Two things happened. Firstly, my Resolutions rarely lasted. I didn’t tell anyone what they were, and so there was never any accountability. I could talk myself out of doing them whenever I liked, and no one would be any the wiser. Of course this also meant that no one knew I was failing; an added bonus.
Secondly, once I started working I became interested in the idea of continual improvement. If something needed to change in April, I realised I didn’t have to wait nine months to get started. I could do something right then. I didn’t have to tie improvement to the 1st of January and the pressure and expectation associated with that date.
Consequently though I found myself actively fighting Resolutions. If I wanted change in December or January I would postpone it until February, so that no one could mistake it for a Resolution. I would talk of the hopelessness of Resolutions and encourage people to make the change whenever suited them.
So why the rethink now?
I’m softening on the idea of Resolutions; appreciating that some people (maybe myself included) may need that milestone for any of a number of reasons. Moreover, now that I have a public forum for my desire to be more sustainable, I think that having some accountability for Resolutions will help me.
I’m looking forward to tracking my progress over the course of the year, and engaging with any of you who have made resolutions, whether they’re related to sustainability or the environment or something else entirely.
How I’ve approached Resolutions
I don’t want my Resolutions to be only practical — i.e. use less plastic — as that would be too easy. So I’ve included some more aspirational ones. I want something less binary, that would force me to actually talk about what I’ve achieved (the good and the bad). I hope the aspirational ones will help me make the step to inspire others along on this journey, not just making my improvements in isolation.
Challenge behaviours (aspirational)
1. I will look at my own behaviours and identify where I can make sustainable improvements.
What assumptions do I have about a product or my activities that might be incorrect? What impacts could there be that are not immediately obvious? What do I do because it’s always been done that way? These are the questions I need to ask in order to make continual change and not just tackle what’s in the news a particular week.
As part of my MSc I have identified that a long-term aim is to move into a challenging mindset. Asking the questions that enable a business to evolve and not just continue to do things “because they’ve always been done”. Keeping us agile and flexible in a VUCA environment. Starting out by challenging myself seems like a good way to go.
Promote sustainable behaviours (aspirational)
2. I will lead by example, promoting sustainable behaviours and encouraging them in others.
It’s my main reason for starting this blog. My aim here is not just to improve myself, but to inspire change in others. Societal change will not happen if only some individuals do it; we need to change en masse. I’m not saying I start any revolutions, but if enough of us do something maybe it will be meaningful.

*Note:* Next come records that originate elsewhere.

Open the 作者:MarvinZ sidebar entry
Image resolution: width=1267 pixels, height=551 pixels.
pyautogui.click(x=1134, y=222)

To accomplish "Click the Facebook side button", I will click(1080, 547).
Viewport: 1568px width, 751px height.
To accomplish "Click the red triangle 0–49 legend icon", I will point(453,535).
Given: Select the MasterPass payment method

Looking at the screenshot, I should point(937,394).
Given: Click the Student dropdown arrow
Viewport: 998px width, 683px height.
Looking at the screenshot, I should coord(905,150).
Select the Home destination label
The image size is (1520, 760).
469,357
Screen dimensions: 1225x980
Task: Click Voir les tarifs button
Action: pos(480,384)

In our company, leaders are encouraged to demonstrate sustainability leadership, so this is also a sneaky way of getting a career development objective on the list 🙂
Blog posts (practical)
3. I will post to the blog weekly.
My current plan is to post every Tuesday, but I’m willing to change if necessary. I want to grow the readership of this blog, and one of the ways to do that is to provide consistent content. I want people to want to come back frequently, and for that I need updates.
Short journeys (practical)
4. I will not use the car for short journeys.
This is one of the types of things I want to address with the blog: using the car to make short journeys when I know I should be walking (or jumping on the bus or rescuing my bike from the garage) but I don’t because doing so will be a little more inconvenient for me.
Pre-packed sandwiches (practical)
5. I will not buy pre-packaged sandwiches.
I mentioned this in my last blog post as it’s been on my mind a lot recently. I need to treat pre-packaged sandwiches (or any other lunch items) as emergency items and not as a replacement for actually planning my meals.
So that’s my intentions this year. Check back in regularly to see how I’m getting on.